Tuesday, August 31, 2010

Press 1 for English

I've seen this one enough times from a number of folks I'm connected with ( I SHOULD NOT HAVE TO PRESS 1 FOR ENGLISH. WE ARE IN THE UNITED STATES, LEARN THE LANGUAGE), but it always strikes me as very ironic that anyone of German decent in Cincinnati, OH would have this feeling.  After all, we had German language newspapers in this city for many, many years.  Business was conducted and records were kept in German.  German was required to be taught in Cincy's elementary schools until World War I.  Churches and buildings throughout the city are replete with German names on them. 

Right here in my neighborhood is the Matthews United Church of Christ.  Emblazoned over its entrance is "Winton Place Evangelische Kirche;" not built in the mid 1800's in the first waves of German immigration, but in 1912.  My wife's grandmother, born in 1890, fifty years after her own grandfather came to Missouri, spoke German.   My brothers and I decided to reconnect with our heritage and learned the language (Irish is next on my wish list).  Carol's Grandma always said to me when we visited her in Missouri, "you're the one that speaks German" and then we'd chat a bit even with my limited vocabulary.

So how do German folks in Cincinnati end up complaining about new immigrants (Spanish speaking, let's be specific) when our ancestors took about 100 years to remove German from daily discourse?  And Spanish is a language that was native to many Americans whose ancestors were on this continent centuries before mine ever thought of coming here.  Centuries.

And my experience has shown with my neighbors that the first immigrants who came as adults struggle to learn the new language.  Their children who came with them, learn it much better and their grandchildren are generally fluent in both languages.  It's been this way for a long time in this melting pot nation.

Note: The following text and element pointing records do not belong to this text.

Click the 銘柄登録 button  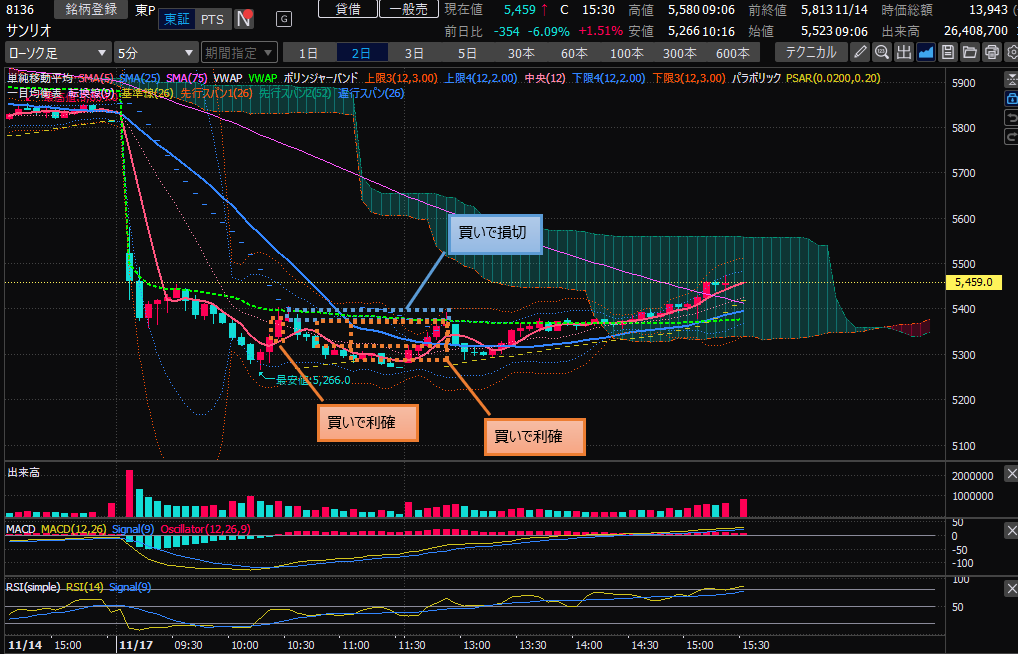[92, 9]
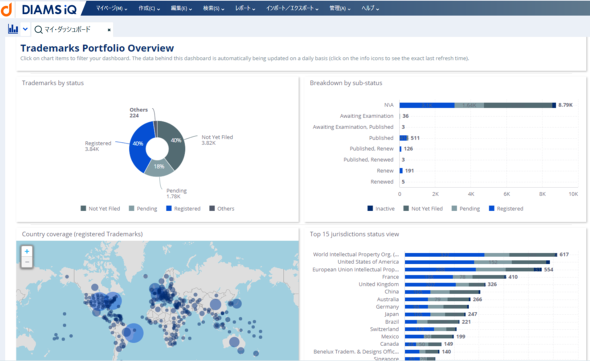Click the Registered slice of the donut chart

coord(139,146)
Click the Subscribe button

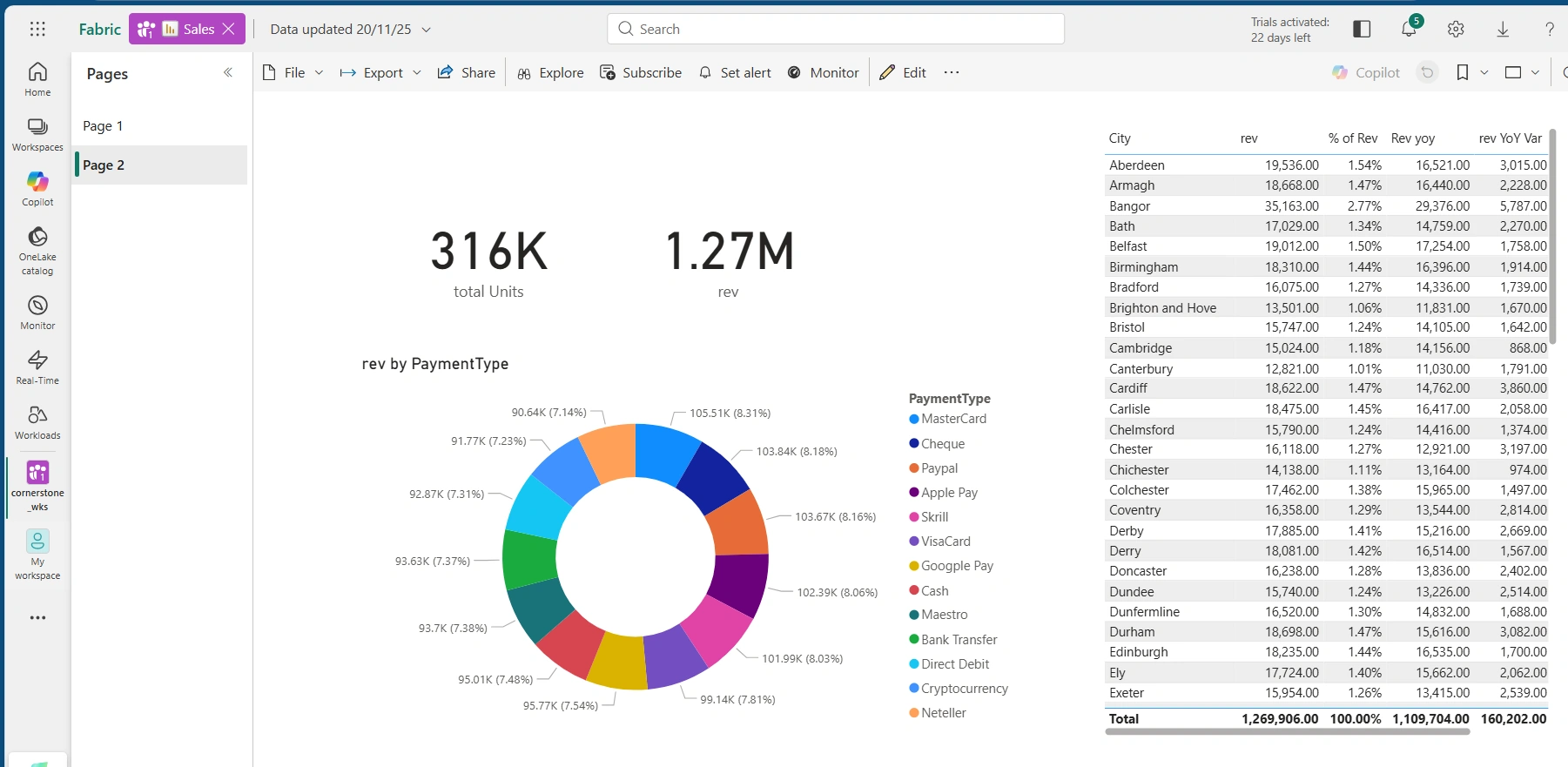(641, 72)

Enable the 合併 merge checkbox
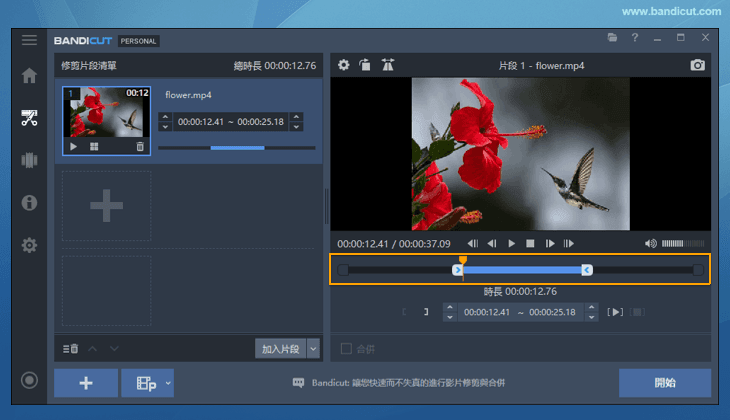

It's interesting, on Sunday I was talking with a guy in my parish while helping set up for Interfaith Hospitality Network, coming this week to our Catholic center.  We were talking about our ancestry and I asked what descent he was.  Polish, he told me; his grandparents came over in the early 1900's.  They moved to Chicago and he said they never really learned English since they lived in a Polish enclave there and never needed to.  Of course, his father learned English.  I remember hearing once that Chicago had the second largest Polish population in the world after Warsaw.

As for Pressing 1 for English, businesses would be foolish not to give their Spanish speaking customers the option to conduct business in a language they're comfortable with.  All the better to make money from those customers, which is the point afterall.  Why folks in the U.S. believe it's a virtue to speak only one language is  beyond me.  Our competitors in the world have citizens who speak multiple languages.  Makes for a smaller world when you can speak to one another.

I continue to say that with regards to the issue of Immigration, we would do well to learn our own histories.  Our families stories really aren't much different from today's immigrants.

Oh well, off my soapbox. 

1 comment:

  1. Well put Joe... I can't say I disagree, it is only dealing with the expectation issue as I said.